Question

How do you evaluate \[{{\cos }^{-1}}\left( \dfrac{1}{\sqrt{2}} \right)\]?

Answer 1

Hint: The inverse trigonometric functions give the value of an angle that lies in their respective principal range. The principal range for all inverse trigonometric functions is different.
For \[{{\sin }^{-1}}x\] it is \[\left[ \dfrac{-\pi }{2},\dfrac{\pi }{2} \right]\], for \[{{\cos }^{-1}}x\] it is \[\left[ 0,\pi \right]\], for \[{{\tan }^{-1}}x\] it is \[\left( \dfrac{-\pi }{2},\dfrac{\pi }{2} \right)\], for \[{{\cot }^{-1}}x\] it is \[\left( 0,\pi \right)\], for \[{{\sec }^{-1}}x\] it is \[\left[ 0,\dfrac{\pi }{2} \right)\bigcup \left( \dfrac{\pi }{2},\pi \right]\], and for \[{{\csc }^{-1}}x\] it is \[\left[ -\dfrac{\pi }{2},0 \right)\bigcup \left( 0,\dfrac{\pi }{2} \right]\].

Complete answer:
We are asked to find the value of \[{{\cos }^{-1}}\left( \dfrac{1}{\sqrt{2}} \right)\]. We know that the inverse trigonometric functions \[{{T}^{-1}}\left( x \right)\], where \[T\] is a trigonometric function gives the value of an angle that lies in their respective principal range. The principal range for the inverse trigonometric function \[{{\cos }^{-1}}\left( x \right)\] is \[\left[ 0,\pi \right]\].
We have to find the value of \[{{\cos }^{-1}}\left( \dfrac{1}{\sqrt{2}} \right)\], which means here \[x=\dfrac{1}{\sqrt{2}}\]. Let’s assume the value of \[{{\cos }^{-1}}\left( \dfrac{1}{\sqrt{2}} \right)\] is \[y\]. \[y\] is an angle in the principal range of \[{{\cos }^{-1}}\left( x \right)\].
Hence, \[{{\cos }^{-1}}\left( \dfrac{1}{\sqrt{2}} \right)=y\]
Taking \[\cos \] of both sides of the above equation we get,
\[\Rightarrow \cos \left( {{\cos }^{-1}}\left( \dfrac{1}{\sqrt{2}} \right) \right)=\cos \left( y \right)\]
We know that \[T\left( {{T}^{-1}}\left( x \right) \right)=x\], \[T\] is a trigonometric function. Using this property in the above equation we get,
\[\Rightarrow \cos \left( y \right)=\dfrac{1}{\sqrt{2}}\]
As we know y is an angle in the range of \[\left[ 0,\pi \right]\]. Whose cosine gives \[\dfrac{1}{\sqrt{2}}\]. In the range of \[\left[ 0,\pi \right]\] there is only one such angle whose cosine gives \[\dfrac{1}{\sqrt{2}}\]. It is \[\dfrac{\pi }{4}\]. Hence, \[y=\dfrac{\pi }{4}\] radians.
So, the value of \[{{\cos }^{-1}}\left( \dfrac{1}{\sqrt{2}} \right)\] is \[\dfrac{\pi }{4}\] radians.

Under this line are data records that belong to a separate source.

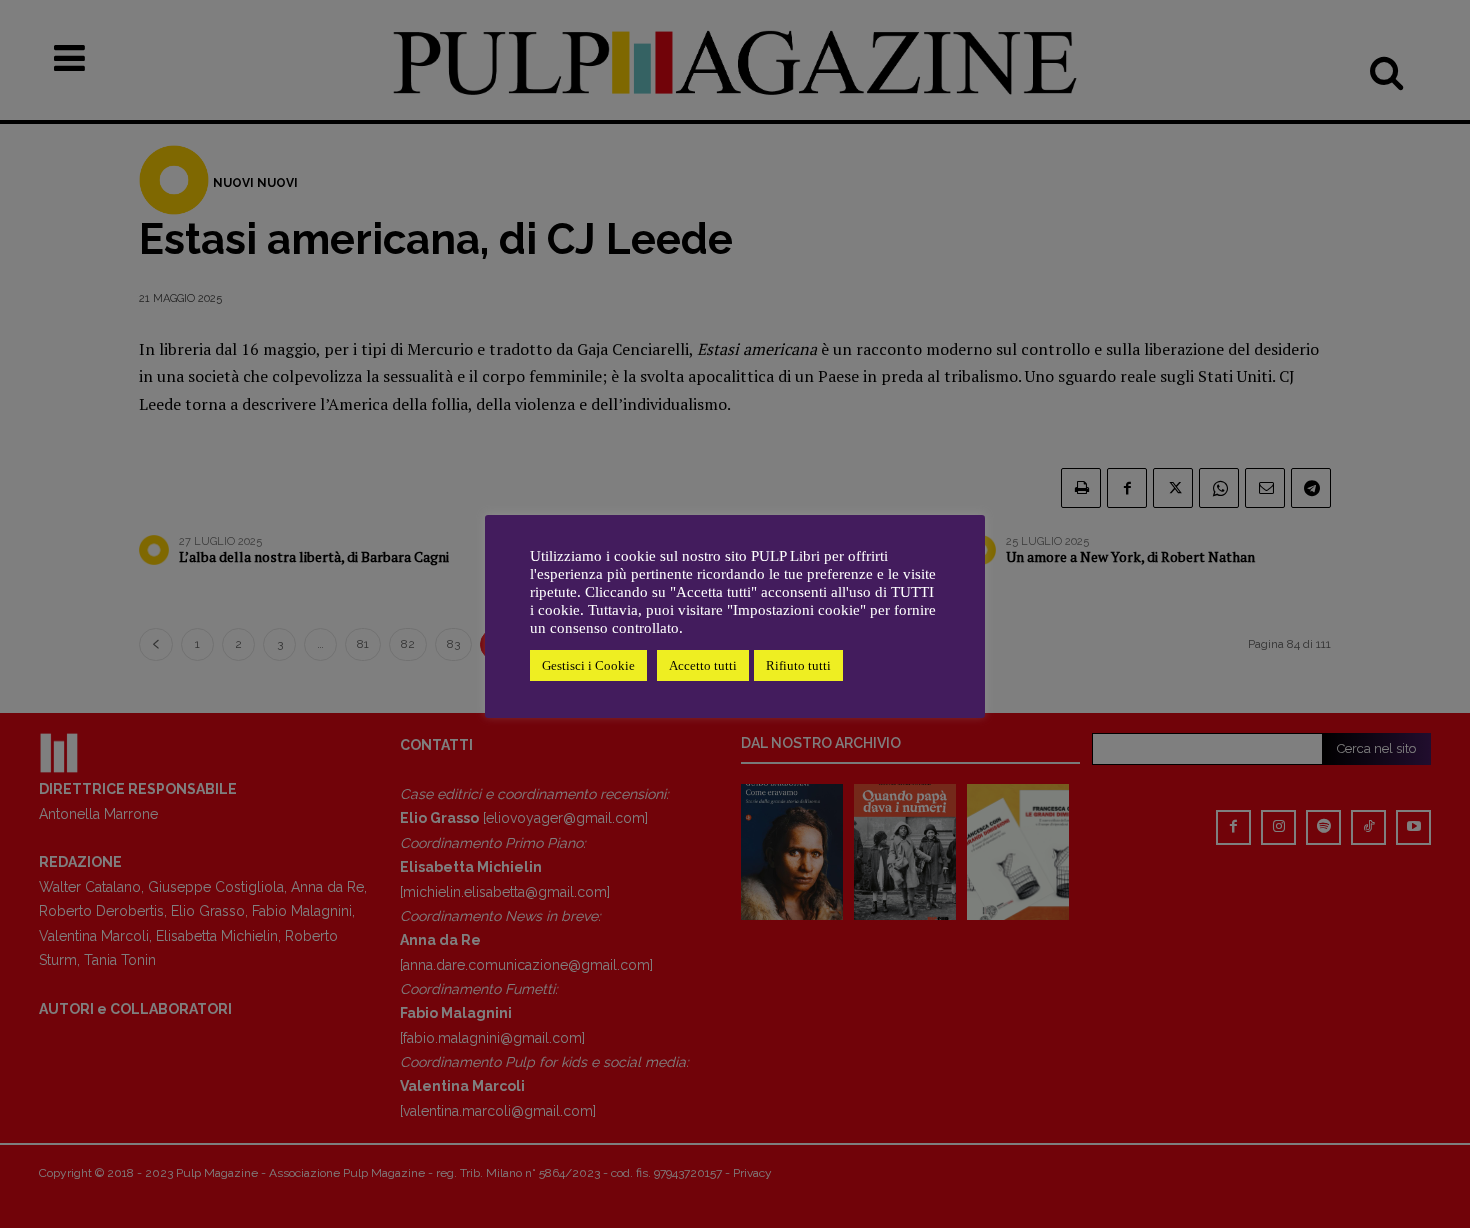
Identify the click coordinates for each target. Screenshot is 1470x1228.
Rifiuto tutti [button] (798, 665)
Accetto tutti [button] (703, 665)
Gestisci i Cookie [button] (588, 665)
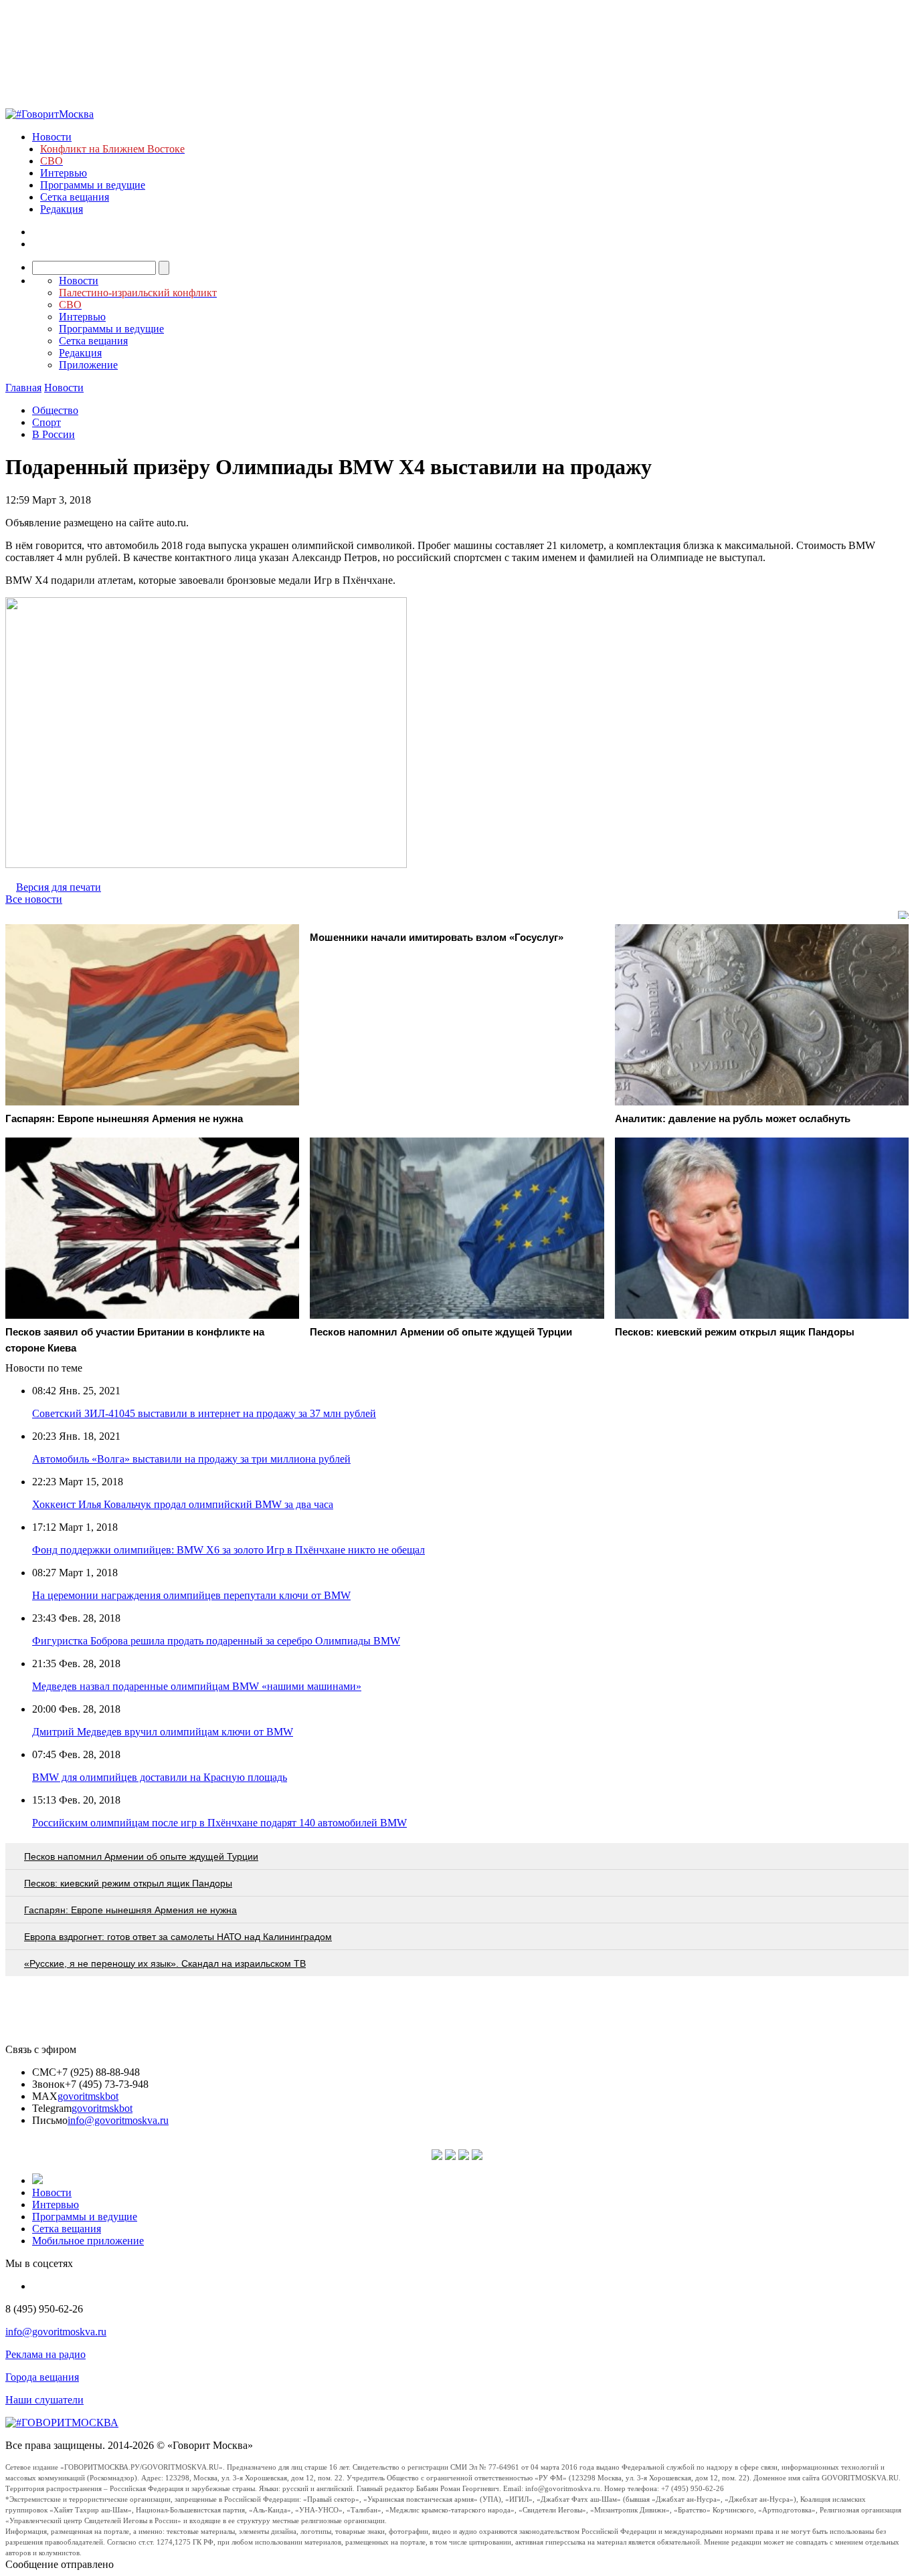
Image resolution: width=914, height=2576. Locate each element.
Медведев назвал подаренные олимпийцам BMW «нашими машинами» (196, 1686)
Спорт (46, 422)
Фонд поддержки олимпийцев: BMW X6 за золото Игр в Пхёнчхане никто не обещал (228, 1549)
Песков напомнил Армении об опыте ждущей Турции (141, 1856)
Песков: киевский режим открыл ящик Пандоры (128, 1883)
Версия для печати (58, 887)
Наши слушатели (44, 2399)
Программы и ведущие (92, 185)
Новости (52, 136)
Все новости (33, 899)
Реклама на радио (45, 2354)
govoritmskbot (88, 2096)
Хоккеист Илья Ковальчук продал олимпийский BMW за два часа (182, 1504)
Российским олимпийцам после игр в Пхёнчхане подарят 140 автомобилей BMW (219, 1822)
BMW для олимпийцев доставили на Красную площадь (159, 1777)
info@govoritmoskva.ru (118, 2120)
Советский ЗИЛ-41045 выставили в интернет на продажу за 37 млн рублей (204, 1413)
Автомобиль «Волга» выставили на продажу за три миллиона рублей (191, 1459)
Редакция (61, 209)
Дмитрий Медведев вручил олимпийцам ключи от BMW (162, 1731)
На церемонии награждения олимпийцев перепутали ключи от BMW (191, 1595)
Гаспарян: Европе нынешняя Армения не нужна (130, 1910)
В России (53, 434)
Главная (23, 387)
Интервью (63, 173)
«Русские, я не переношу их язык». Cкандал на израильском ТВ (165, 1963)
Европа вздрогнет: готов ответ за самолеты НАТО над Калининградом (178, 1936)
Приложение (88, 364)
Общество (55, 410)
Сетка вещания (74, 197)
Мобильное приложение (88, 2240)
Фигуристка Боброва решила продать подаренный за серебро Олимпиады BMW (216, 1640)
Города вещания (42, 2377)
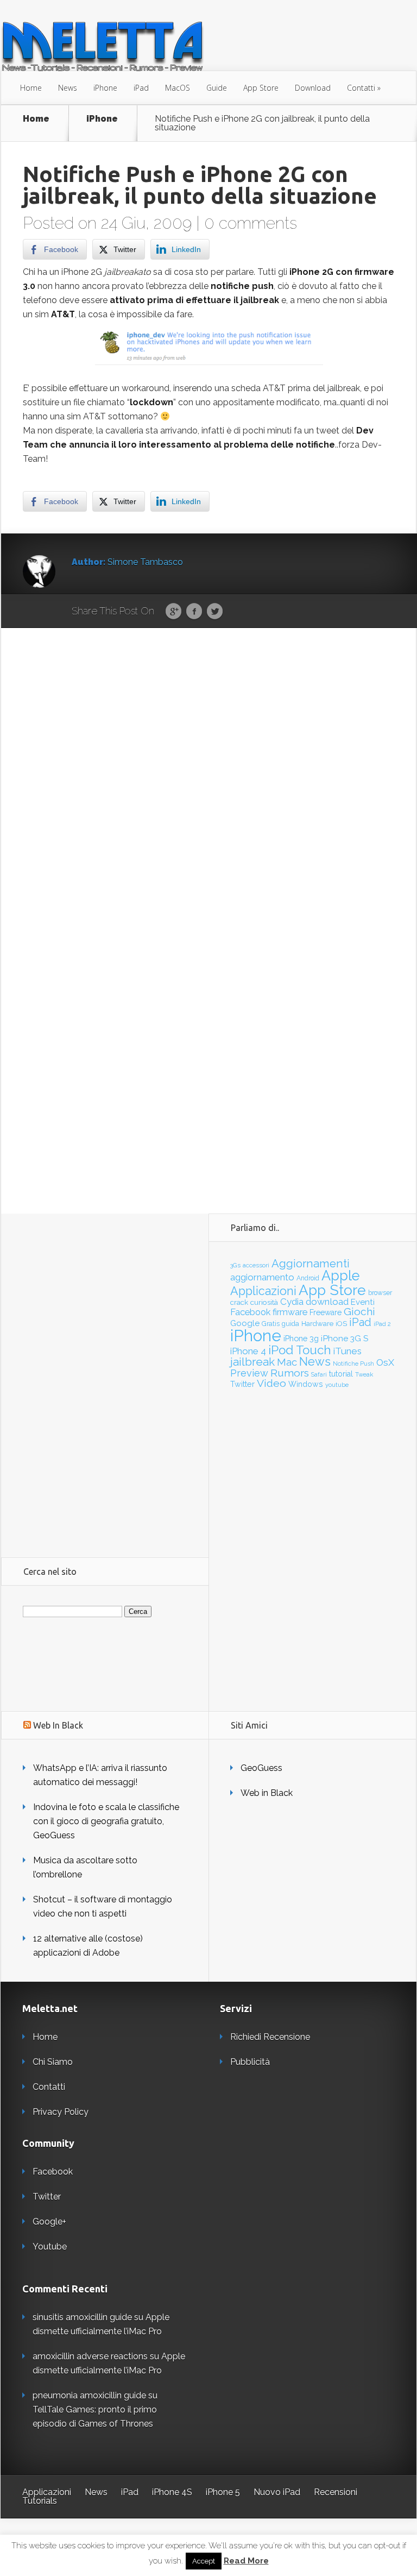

Note: Generally inverse trigonometric functions will be asked for only those values, for which the angle can be found easily, so the values of the trigonometric functions of special angles should be remembered. The principal range of all inverse trigonometric functions should also be remembered.